Bramachari 5 and others in Calcutta have reported cases of Kala Azar treated with antimony and apparently cured, in whom there developed later, nodules in the skin of the face, upper extremities and trunk, in which leishmaniae were found and from which they were cultivated. The spleen, liver and blood stream in these cases were free from leishmaniae. Bramachari has called this complex “dermal leishmanoid”. Acton and Knowles 6 reported a patient, diagnosed clinically as xanthoma tuberosum multiplex. A leishmania was cultivated from the lesions.

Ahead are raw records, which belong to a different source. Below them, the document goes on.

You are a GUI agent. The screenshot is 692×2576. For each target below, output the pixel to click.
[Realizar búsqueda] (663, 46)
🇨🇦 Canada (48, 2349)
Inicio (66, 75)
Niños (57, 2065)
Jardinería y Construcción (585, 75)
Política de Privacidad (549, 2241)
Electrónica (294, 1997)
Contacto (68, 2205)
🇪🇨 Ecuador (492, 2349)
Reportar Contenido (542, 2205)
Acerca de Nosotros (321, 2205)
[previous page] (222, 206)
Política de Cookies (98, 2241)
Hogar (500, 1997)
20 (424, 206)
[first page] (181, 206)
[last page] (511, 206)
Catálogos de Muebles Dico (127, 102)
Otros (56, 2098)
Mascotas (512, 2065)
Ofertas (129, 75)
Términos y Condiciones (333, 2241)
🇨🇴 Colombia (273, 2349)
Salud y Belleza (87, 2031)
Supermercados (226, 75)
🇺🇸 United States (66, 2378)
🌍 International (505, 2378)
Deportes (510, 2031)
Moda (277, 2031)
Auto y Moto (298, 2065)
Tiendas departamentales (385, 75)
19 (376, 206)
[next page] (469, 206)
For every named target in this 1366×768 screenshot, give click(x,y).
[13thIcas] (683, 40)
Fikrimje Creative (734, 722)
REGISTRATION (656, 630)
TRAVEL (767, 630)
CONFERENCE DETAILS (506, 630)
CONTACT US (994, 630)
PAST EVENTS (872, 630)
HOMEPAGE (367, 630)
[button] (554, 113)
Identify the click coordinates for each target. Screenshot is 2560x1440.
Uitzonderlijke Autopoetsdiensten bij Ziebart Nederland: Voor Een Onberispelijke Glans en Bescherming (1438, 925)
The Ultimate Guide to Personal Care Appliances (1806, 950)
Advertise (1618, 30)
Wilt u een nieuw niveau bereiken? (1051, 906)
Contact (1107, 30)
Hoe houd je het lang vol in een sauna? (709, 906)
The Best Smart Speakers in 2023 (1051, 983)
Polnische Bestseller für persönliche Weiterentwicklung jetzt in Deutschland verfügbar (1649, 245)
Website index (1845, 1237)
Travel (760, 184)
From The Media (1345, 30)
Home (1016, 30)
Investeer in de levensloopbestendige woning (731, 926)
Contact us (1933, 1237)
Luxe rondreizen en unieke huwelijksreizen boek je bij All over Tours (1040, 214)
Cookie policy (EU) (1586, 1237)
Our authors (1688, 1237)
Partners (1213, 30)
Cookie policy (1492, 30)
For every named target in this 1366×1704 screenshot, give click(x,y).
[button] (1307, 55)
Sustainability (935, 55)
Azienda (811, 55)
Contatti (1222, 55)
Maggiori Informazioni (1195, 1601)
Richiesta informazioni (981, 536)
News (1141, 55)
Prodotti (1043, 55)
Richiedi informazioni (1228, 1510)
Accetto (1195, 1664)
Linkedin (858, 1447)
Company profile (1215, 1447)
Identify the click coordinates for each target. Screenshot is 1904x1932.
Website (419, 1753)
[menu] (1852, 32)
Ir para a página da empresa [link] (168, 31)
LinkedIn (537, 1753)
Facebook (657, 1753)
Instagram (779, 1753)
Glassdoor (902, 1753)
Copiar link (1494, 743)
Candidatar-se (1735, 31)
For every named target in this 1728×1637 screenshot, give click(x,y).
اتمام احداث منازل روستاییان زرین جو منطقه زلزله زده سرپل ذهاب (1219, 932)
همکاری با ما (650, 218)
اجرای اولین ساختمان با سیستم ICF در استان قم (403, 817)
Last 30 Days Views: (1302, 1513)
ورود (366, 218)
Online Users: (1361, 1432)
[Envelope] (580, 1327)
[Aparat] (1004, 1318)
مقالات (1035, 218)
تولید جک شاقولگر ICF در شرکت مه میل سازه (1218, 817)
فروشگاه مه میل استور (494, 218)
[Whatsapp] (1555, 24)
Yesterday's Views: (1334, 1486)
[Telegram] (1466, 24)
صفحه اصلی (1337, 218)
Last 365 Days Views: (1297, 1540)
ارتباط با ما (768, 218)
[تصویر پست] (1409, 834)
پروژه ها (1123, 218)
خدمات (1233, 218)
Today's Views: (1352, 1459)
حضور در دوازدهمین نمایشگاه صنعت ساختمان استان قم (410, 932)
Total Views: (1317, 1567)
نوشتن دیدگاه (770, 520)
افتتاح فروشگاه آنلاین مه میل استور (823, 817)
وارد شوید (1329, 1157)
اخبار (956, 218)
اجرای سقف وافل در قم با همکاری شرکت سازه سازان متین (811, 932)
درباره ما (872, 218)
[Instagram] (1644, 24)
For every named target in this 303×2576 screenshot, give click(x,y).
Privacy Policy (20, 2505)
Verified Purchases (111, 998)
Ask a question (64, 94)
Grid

The present authors worked, in part, with cultures obtained from Drs. Nicolle and Anderson of Tunis, who have had them under continuous artificial cultivation for varying periods up to nearly 15 years. These cultures comprised L. donovani (L. infantum), strains KA and Sh, L. canis (“kala azar canin”) strains x and X, and L. tarentolae (“leptomonas de gecko”) from the gecko. All of these strains originally produced visceral lesions only. When these cultures were inoculated intraperitoneally into Chinese striped hamsters (Cricetulus griseus), the infections were visceral at first, with enlarged spleen and liver and with leishmania fairly abundant in the smears from the spleen, liver, bone marrow and heart blood.